И точно. Наклонение входит, озирается, смотрит на пол, нагибается, шарит, поднимает одну монету за другой… Он собирает их все! Минуту стоит, прислушиваясь.
— Странно! — замечает вполголоса. — Очень странно! Деньги лежат! — Вздыхает и уходит.
Подождав, и мы выходим из-под лестницы. Я предлагаю ребятам:
— Хотите вымыться и погреться?
— Да…
— Пошли в котельную.
— Ты там живешь?
— Нет, там живет наш дядя Ваня!
X
— Кто там?
— Дядя Ваня, это я… и Большетелов… и еще дети.
— Какие такие дети?
Он спускает с кушетки ноги и, отложив в сторону свой вечный «Огонек», недоуменно смотрит на нас.

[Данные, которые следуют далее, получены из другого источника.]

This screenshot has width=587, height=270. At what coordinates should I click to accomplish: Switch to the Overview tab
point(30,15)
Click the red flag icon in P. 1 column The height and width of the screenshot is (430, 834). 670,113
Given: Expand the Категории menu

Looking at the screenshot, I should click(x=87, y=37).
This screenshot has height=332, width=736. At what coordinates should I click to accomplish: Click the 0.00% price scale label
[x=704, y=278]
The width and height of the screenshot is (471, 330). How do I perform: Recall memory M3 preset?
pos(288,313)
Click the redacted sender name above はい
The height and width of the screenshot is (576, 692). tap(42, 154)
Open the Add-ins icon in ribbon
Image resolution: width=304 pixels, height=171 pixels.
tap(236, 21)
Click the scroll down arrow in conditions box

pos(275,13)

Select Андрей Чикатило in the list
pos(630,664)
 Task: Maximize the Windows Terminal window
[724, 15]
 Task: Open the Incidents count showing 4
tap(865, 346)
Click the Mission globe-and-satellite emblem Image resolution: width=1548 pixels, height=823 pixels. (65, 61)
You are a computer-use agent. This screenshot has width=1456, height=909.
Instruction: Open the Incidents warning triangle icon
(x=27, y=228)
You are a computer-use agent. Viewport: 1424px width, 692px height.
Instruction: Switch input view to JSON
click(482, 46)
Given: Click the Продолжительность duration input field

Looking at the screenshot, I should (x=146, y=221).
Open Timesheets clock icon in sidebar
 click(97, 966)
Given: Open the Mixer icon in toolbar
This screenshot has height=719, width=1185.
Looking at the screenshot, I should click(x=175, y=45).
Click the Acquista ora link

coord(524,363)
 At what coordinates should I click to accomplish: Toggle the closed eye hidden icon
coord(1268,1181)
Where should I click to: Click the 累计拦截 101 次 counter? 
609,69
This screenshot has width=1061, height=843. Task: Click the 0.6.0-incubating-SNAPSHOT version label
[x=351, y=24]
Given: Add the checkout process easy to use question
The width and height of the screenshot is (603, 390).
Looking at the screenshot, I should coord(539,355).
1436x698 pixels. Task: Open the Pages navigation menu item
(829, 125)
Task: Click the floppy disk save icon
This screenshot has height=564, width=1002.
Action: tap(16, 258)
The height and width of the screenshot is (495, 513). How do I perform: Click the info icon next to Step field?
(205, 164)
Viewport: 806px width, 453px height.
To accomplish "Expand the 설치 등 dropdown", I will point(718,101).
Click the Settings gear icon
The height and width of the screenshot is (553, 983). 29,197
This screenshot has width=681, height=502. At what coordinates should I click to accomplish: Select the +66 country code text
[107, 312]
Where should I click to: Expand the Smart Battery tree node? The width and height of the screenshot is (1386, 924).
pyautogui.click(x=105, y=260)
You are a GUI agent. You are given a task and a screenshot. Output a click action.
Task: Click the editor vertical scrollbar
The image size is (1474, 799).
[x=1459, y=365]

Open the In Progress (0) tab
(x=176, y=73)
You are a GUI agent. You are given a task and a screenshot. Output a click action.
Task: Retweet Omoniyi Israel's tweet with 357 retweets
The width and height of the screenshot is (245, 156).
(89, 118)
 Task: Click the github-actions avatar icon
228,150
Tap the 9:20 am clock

И когда мы все вшестером оказываемся внизу в котельной, восклицает:
— Вот так гости! Театр!
И действительно: зипуны детей вытерты и залатаны до последней степени; ноги завернуты в ставшие серыми от грязи онучи и обуты в лапти, а у младшего — в склеенные из шин галоши, причем разного цвета: одна — серая, другая — красная. Лица грязны. Все, как по команде, сняли шапки. И так стоят и смотрят на дядю Ваню. А он подходит к ним и, повернув несколько набок голову, единственным глазом рассматривает их, а потом, крякнув, отходит и говорит:
— Садитесь!
Они так же молча и быстро садятся. Тогда и он садится на свою кушетку и спрашивает:
— Нищие?
— Да, — отвечают они хором.
— Та-ак. А ко мне зачем?
Так как теперь они молчат, то отвечаю я:
— Дядя Ваня, дай им погреться и умыться.
— Та-ак. А живете где?
— А где придется, — отвечает старший. — Раньше жили в дыре… в Москве-реке… у Нескучного сада.
— Та-ак. А родители есть?
— Только мамка.
— А вы — братья?
Они опять, как по команде, кивают головами.
— Что же, она вас оставила?
— Не оставила… Послала… Бежите, говорит, как хотите, в Москву, тут нам не прожить… Мы и поехали. У нас всё немец выжег… Жили в землянках.
— Эх! — говорит дядя Ваня. — Умойтесь. — И ведет самого маленького в темный сырой угол, где рядом с унитазом, закрытым ширмой, на стене висит чугунная раковина.
Голова моя опять начинает кружиться, и я, чтобы не упасть, пододвигаю свой табурет поближе к стенке. Она оказывается теплой, я прижимаюсь к ней и так, сидя, моментально засыпаю. Когда же открываю глаза, то вижу, что на лампочке висит газета, чтобы свет не падал мне в лицо. Все сидят, сгрудившись около стола. На столе стоят кружки, и в них налито что-то. Я втягиваю в себя воздух и чувствую запах морковного чая. И я понимаю, что все уже познакомились и беседа идет вовсю.
— Садись! — приглашает дядя Ваня и пододвигает мне кружку, сделанную из банки американской тушенки, а рядом кладет корочку ржаного хлеба. Я вижу такие же корочки у всех и догадываюсь, что это — угощение деревенских детей.